Kimseyi MS ya da kalp hastalığı olduğu için zayıflıkla suçlayamayacağımıza göre depresyonu bir hastalık olarak değerlendirmek ve bu nedenle de kimseyi (kendimizi dahil) suçlamamak gerekiyor. Biyolojik, psikolojik ve sosyal boyutları ve sonuçları olan depresyonun anlaşılmama sebebi, kendini ‘güçlü’ olarak tanımlayan insanların bunu ciddi bir tehdit olarak görmemesinden kaynaklanıyor. Oysa depresyon hastalığı, beynin kimyasını ve sinir sistemini etkiliyor ve hasar bırakıyor.
Çok sevilen birinin kaybedilmesi veya boşanmak her zaman yüzeye çıkan bir duyguyla tepkiye dönüşmeyebilir.
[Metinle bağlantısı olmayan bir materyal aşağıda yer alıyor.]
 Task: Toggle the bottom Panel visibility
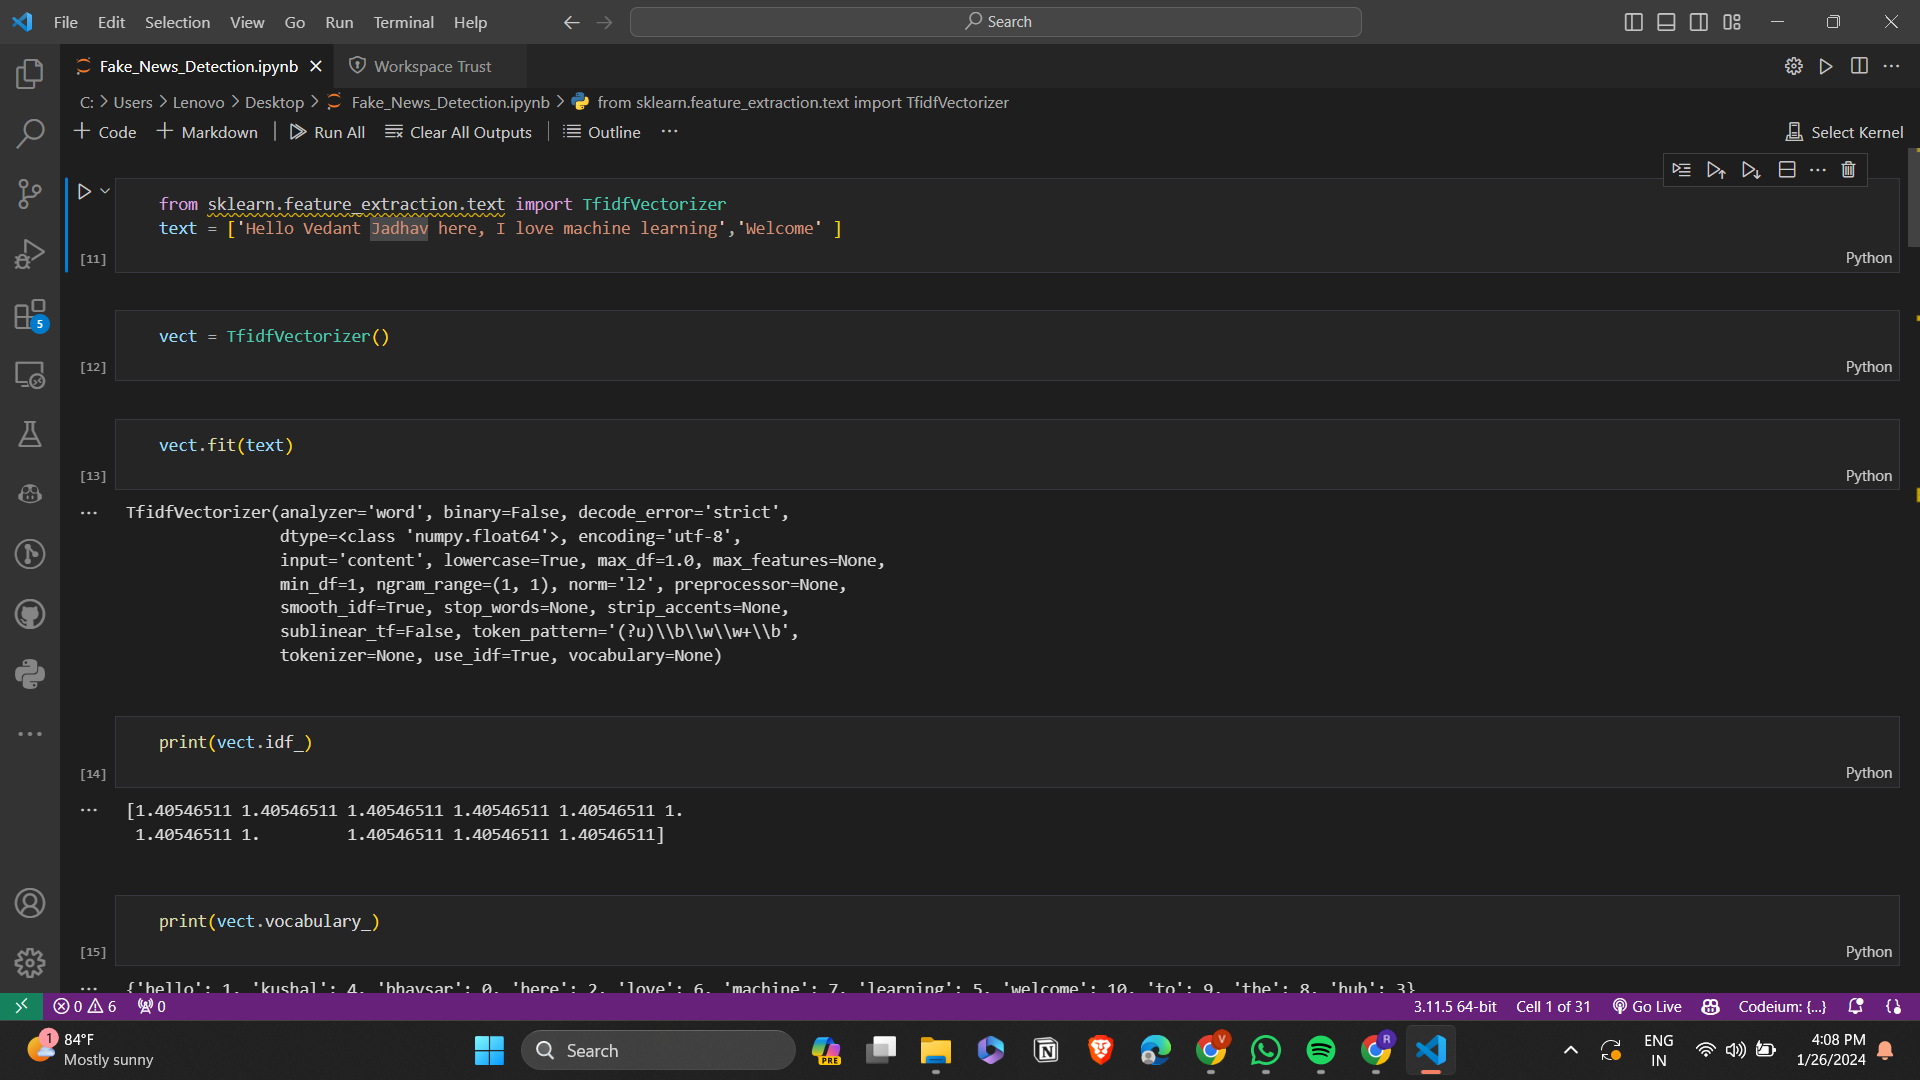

Genellikle bu tip büyük değişiklikler sonrasında umutsuzluk, boşluk, uyuklama/uyuşukluk gibi belirtiler o an ortaya çıkmayabilir. Daha sonra çıkabilir. Bu periyodlar, hayatın pozitif evrelerinde dahi yaşanabilir.
Pek çok belirti doğal olarak kafamızda belirebilir: karanlık duygular gibi. Ancak sonuçlar vücudunuzun çeşitli yerlerinde oluşabilir. Yaygın olarak görülen depresyon belirtileri arasında zor nefes alma, çeneyi kitlenmesi, mide bozukluğu, çabuk yorulmak ve kas ağrıları var.
İnsanlar medya ve reklamların da etkisiyle ilaç kullanımı konusunda daha çekimser. Pek çok insan antidepresan kullanmaktan korkuyor ve ilaçları asla bırakamayacağına dair endişeleniyor. Aslında gerçekler öyle değil. Antidepresanın etkisi kişiye göre değişiyor ve yüzde 40 oranında davranışı etkilemiyor. ‘Kavramsal Davranışçı Terapi’ (CBT) adı verilen bir terapi ve meditasyon yöntemi de psikoterapinin önemli bir ayağı. Pek çok örnekte depresyondaki insanların bu tip terapi yöntemleriyle ilaç tedavisinden daha iyi sonuçlar aldığı kanıtlandı.